音羽山親方は青森県三沢市出身で、中学時代に当時の藤島親方(のち二子山、元大関貴ノ花)にスカウトされ角界入り。1987年の春場所で浪岡の四股名で初土俵を踏み、'91年九州場所で新入幕を果たした。
「二子山親方は、浪岡は黙っていても強くなる、将来の大関、横綱は間違いないとまで踏んでいました。部屋は一人100番くらい稽古する荒稽古で知られていましたが、浪岡は身長196センチと体格にも恵まれ、とにかくよく稽古をしていた。親方が目をかけるのも当然の逸材でしたよ」(元力士)
十両に昇進すると、親方の貴ノ花と本名の浪岡から「貴ノ浪」とした。'93年5月場所には小結、続く7月場所で関脇に昇進。翌年初場所後に大関となり、3月場所では12勝3敗で、曙、貴闘力との優勝決定戦に進出したが、優勝は曙にさらわれた。貴ノ浪らしさを発揮して初優勝したのは、'96年の1月場所だった。
「貴乃花との同部屋対決の優勝決定戦では、貴乃花が切り替えしにくるところを河津掛けで制した。大事な一番で大横綱を大技で破るなんて、貴ノ浪にしかできない芸当ですよ。翌年の11月場所でも再度、貴乃花との同部屋決定戦に臨み上手投げで勝った。ただ、同じ部屋に強豪力士がひしめき合う状況が窮屈なのか、横綱への執念を感じなかったのが印象的です」(同)
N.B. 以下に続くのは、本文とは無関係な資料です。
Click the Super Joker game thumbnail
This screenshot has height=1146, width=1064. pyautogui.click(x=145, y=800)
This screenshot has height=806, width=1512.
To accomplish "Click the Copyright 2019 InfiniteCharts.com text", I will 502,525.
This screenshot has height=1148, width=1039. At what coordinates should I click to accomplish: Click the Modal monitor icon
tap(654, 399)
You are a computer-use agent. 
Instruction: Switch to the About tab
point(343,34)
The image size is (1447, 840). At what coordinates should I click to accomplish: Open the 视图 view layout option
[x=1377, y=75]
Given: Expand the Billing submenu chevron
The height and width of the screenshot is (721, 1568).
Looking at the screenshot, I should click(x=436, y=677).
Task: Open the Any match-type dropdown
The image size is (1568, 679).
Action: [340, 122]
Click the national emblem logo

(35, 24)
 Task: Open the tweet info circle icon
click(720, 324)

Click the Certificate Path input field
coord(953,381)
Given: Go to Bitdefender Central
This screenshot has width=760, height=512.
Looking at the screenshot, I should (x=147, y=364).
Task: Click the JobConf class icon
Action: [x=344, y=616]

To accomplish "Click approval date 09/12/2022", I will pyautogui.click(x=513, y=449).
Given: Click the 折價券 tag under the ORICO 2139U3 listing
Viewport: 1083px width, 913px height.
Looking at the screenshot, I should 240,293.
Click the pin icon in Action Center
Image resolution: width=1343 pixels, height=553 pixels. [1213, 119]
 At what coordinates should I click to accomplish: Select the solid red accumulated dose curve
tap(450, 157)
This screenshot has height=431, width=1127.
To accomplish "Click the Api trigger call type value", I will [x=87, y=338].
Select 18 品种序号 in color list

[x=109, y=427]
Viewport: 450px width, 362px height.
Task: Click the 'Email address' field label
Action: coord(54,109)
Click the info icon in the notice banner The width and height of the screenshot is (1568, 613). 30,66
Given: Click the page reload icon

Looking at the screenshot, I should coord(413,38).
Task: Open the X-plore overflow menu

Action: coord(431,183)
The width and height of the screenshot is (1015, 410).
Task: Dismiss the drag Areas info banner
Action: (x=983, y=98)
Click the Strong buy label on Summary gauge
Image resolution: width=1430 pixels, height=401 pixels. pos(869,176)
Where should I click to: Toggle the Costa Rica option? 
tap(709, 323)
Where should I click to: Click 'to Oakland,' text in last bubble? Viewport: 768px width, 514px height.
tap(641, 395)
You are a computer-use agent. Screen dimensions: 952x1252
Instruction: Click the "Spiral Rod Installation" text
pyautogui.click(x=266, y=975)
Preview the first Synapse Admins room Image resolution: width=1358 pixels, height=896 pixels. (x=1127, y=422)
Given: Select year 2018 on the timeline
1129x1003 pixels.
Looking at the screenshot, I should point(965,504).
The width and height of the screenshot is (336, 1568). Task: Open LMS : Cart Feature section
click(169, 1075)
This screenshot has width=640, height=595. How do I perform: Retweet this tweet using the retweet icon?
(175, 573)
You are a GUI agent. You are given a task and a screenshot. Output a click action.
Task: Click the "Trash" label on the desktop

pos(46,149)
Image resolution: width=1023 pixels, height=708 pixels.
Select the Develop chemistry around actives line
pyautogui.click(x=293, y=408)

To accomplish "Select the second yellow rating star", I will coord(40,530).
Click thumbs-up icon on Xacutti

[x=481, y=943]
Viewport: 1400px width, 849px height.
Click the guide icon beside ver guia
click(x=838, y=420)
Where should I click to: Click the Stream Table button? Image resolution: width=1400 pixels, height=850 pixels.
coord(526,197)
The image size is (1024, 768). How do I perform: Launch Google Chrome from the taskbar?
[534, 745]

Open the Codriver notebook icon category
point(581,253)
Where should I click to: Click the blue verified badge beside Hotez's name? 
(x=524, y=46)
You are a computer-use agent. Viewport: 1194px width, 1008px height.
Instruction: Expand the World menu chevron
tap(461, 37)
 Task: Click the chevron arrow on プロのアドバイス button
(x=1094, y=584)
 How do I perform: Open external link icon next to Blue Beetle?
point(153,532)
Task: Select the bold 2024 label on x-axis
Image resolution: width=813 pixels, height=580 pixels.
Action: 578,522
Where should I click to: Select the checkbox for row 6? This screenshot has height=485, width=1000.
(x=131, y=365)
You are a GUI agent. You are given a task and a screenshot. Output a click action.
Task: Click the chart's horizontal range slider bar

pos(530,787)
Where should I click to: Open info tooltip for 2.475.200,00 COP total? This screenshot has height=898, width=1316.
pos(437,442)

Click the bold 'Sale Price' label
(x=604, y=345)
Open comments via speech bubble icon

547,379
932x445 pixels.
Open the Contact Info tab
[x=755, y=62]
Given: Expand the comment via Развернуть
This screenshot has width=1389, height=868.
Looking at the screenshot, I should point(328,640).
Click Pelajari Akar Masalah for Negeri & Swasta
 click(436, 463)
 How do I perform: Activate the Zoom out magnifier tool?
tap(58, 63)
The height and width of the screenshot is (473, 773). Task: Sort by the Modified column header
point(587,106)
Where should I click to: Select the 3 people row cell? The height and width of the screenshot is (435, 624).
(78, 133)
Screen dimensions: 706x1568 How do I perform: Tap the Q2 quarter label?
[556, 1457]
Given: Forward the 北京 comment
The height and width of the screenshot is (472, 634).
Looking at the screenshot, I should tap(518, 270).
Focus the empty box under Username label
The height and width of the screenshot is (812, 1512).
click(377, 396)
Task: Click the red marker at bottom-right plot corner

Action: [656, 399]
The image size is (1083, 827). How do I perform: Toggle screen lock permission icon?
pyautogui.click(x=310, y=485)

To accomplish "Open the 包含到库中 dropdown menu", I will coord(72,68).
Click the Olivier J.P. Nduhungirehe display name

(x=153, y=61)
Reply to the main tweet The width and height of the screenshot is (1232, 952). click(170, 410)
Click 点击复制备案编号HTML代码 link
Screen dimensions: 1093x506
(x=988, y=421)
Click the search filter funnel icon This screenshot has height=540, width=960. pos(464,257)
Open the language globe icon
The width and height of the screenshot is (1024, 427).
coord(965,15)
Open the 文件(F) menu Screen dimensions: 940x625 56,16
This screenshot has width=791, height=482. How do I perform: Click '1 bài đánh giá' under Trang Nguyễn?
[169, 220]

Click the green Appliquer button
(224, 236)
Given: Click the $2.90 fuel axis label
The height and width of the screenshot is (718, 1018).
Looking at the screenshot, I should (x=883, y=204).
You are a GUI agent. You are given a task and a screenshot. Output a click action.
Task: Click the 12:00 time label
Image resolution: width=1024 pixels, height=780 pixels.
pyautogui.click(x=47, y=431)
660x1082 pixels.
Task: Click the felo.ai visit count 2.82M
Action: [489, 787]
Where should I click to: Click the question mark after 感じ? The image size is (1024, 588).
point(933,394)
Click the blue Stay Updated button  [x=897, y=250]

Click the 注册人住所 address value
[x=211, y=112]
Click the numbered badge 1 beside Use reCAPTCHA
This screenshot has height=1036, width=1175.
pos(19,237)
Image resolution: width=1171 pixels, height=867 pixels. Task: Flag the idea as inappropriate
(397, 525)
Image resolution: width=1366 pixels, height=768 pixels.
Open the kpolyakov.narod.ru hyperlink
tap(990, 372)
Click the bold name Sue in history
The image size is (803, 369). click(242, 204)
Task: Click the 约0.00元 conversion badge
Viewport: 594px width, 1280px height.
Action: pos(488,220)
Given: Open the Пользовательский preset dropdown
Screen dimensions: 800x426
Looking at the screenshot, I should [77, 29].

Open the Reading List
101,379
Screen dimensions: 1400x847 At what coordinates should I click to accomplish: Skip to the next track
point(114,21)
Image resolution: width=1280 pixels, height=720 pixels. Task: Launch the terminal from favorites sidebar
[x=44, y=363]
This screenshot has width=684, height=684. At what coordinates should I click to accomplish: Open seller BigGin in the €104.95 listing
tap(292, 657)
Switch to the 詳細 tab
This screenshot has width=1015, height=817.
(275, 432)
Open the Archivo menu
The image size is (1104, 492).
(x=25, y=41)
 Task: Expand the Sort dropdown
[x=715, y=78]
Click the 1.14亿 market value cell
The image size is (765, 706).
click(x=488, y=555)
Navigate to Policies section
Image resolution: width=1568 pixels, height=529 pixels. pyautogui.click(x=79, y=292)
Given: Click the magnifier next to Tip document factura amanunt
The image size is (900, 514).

その後、2度の大関陥落を経験し、2004年3月に現役を引退。大関時代から心臓に持病があり、'06年には心房細動、敗血症などで生死をさまよったこともあった。
「とんでもない酒豪で、ピッチャーに氷を入れてブランデーを飲みまくっていた。そんな若い頃からの暴飲がたたったのか、大関時代はすでに心臓を患っていたんです。しかし貴乃花部屋の大番頭で、貴乃花親方が理事長になった暁には事業部長のポストも約束されていた。現役時代の取り口は豪快でしたが、核心をついた解説には定評があり、頭も切れ味抜群だったんです」(相撲関係者)
新しい時代を築く牽引車となる人材だっただけに、若くしての突然の死が惜しまれる。